Il n'y a aucune raison pour un maire de mettre en place un repas de substitution, si cette substitution est due à des considérations religieuses, du fait du principe de laïcité qui interdit la prise en compte de la religion des citoyens pour faire un traitement différencié.

Donc cette proposition de loi ne devrait pas avoir de raison d'être, si le problème était traité avant la prise de décision anti-laïque par le maire de créer un repas de substitution sur des bases religieuses.

Comme je l'ai déjà dit, la loi contre les repas de substitution existe déjà, elle s'appelle la laïcité, il n'est pas besoin de créer des lois en plus pour faire appliquer cette loi fondamentale.

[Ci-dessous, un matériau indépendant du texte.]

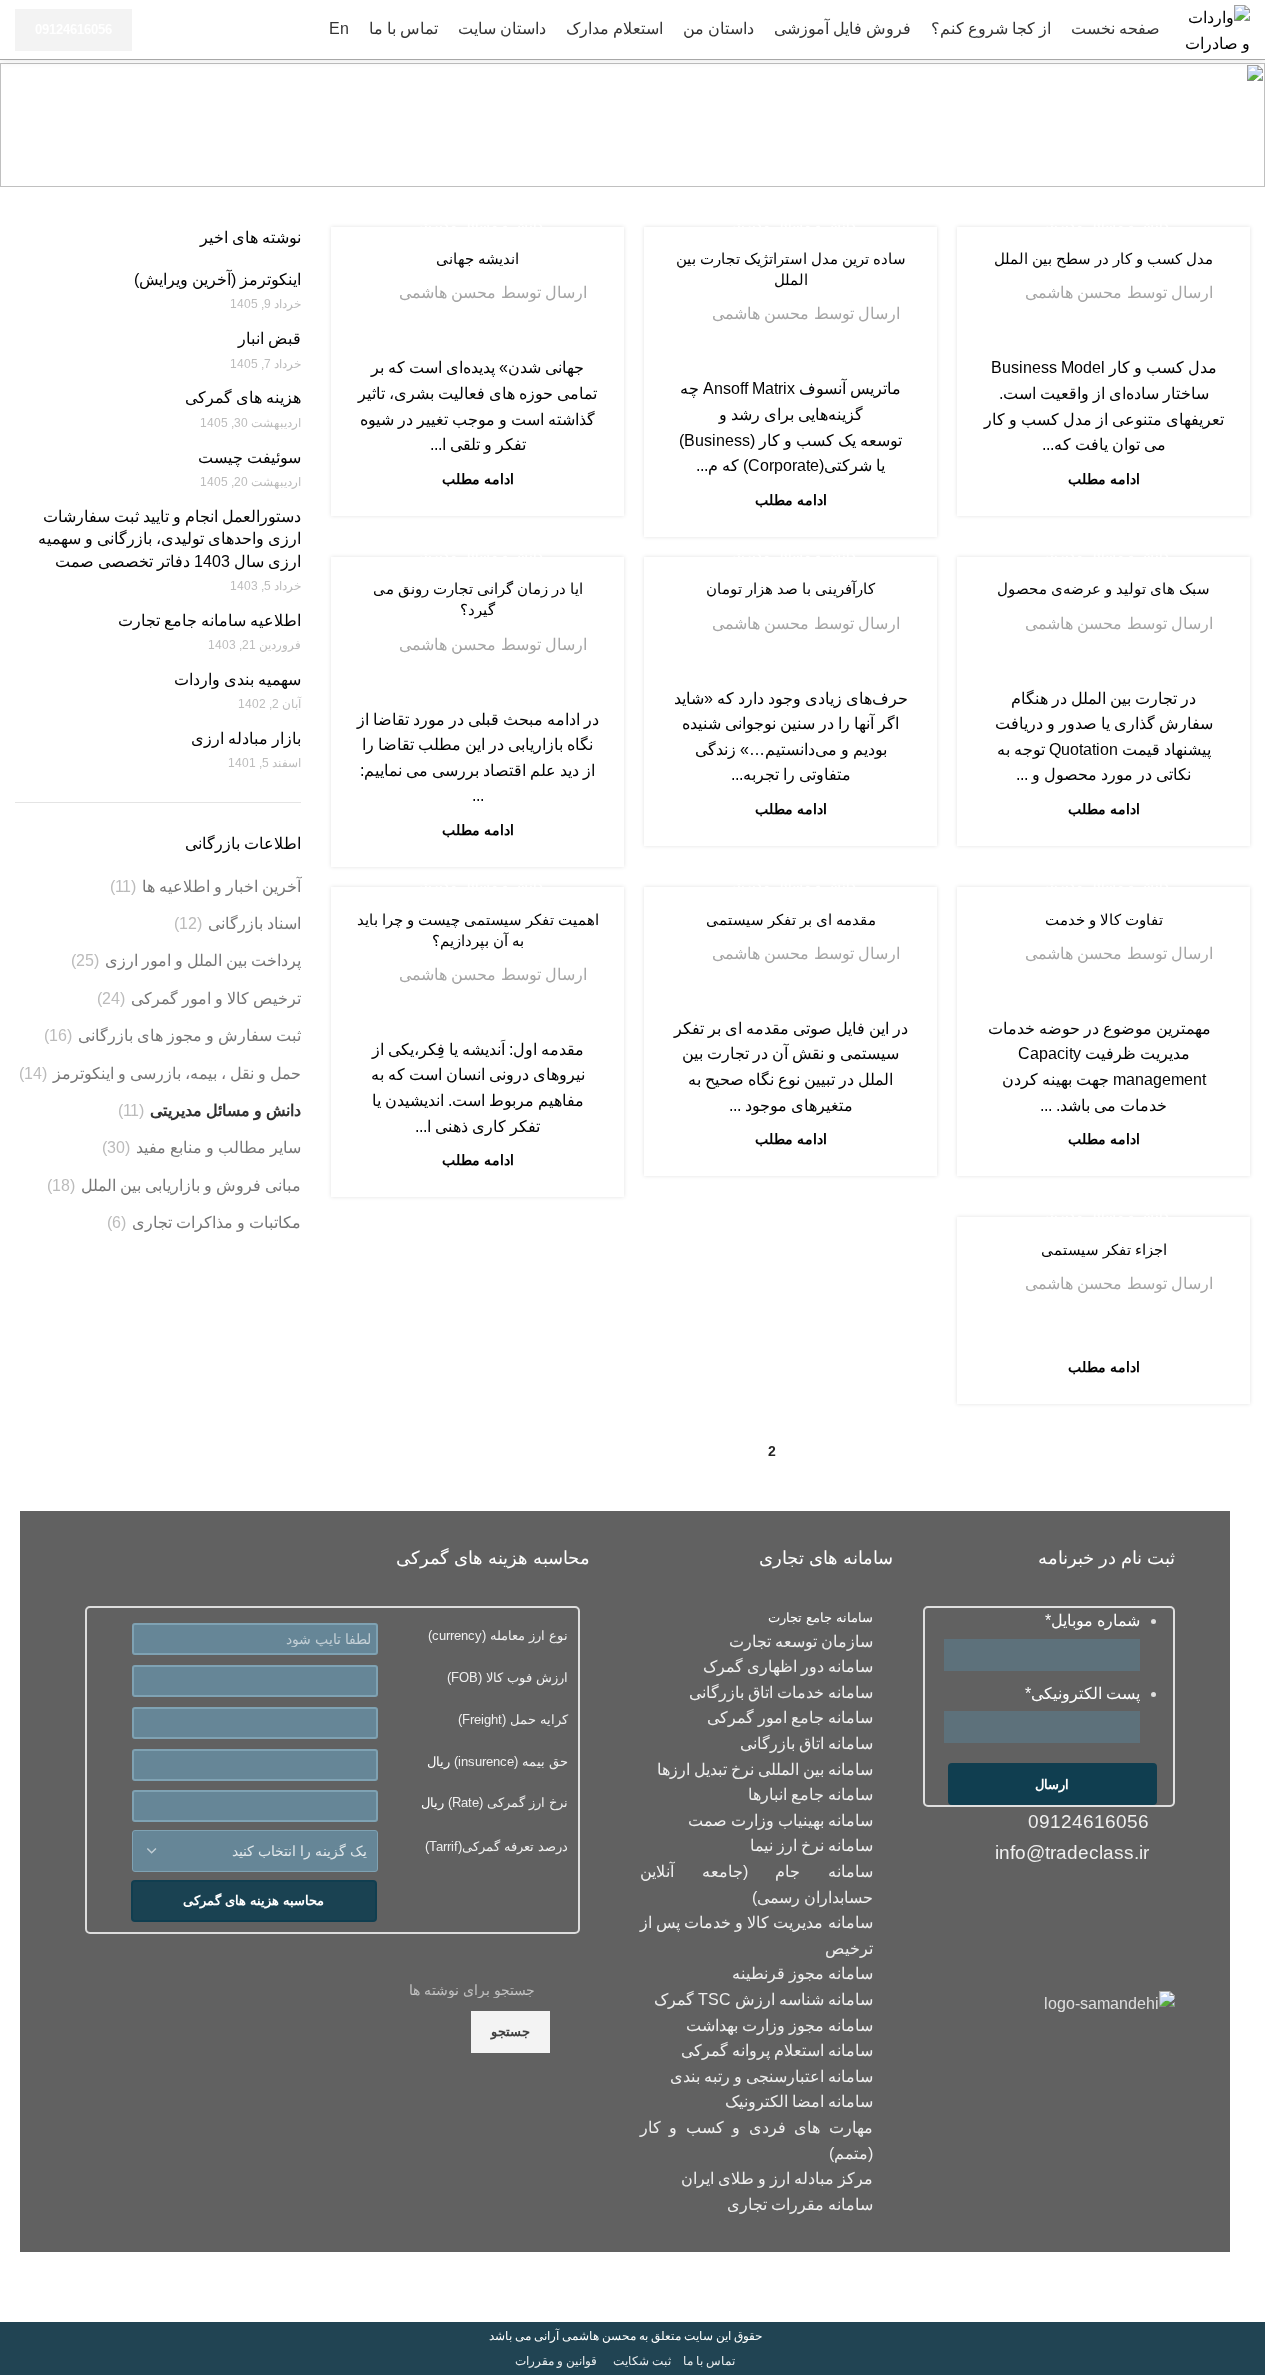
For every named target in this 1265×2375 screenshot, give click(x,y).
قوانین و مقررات (556, 2361)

Rappelons par ailleurs que la garantie de l'exercice du culte est la garantie d'exercer son culte dans les lieux prévus à cet effet (et encore avec des restrictions, voir l'article 35 de la loi de 1905), et non pas n'importe où sur le sol de la République française. Sinon on devrait faire en sorte que la charia soit appliquée partout sur le sol de la République, avec des tribunaux islamiques pour cela, ce qui n'est pas acceptable. Une seule loi pour tous, une seule justice pour tous.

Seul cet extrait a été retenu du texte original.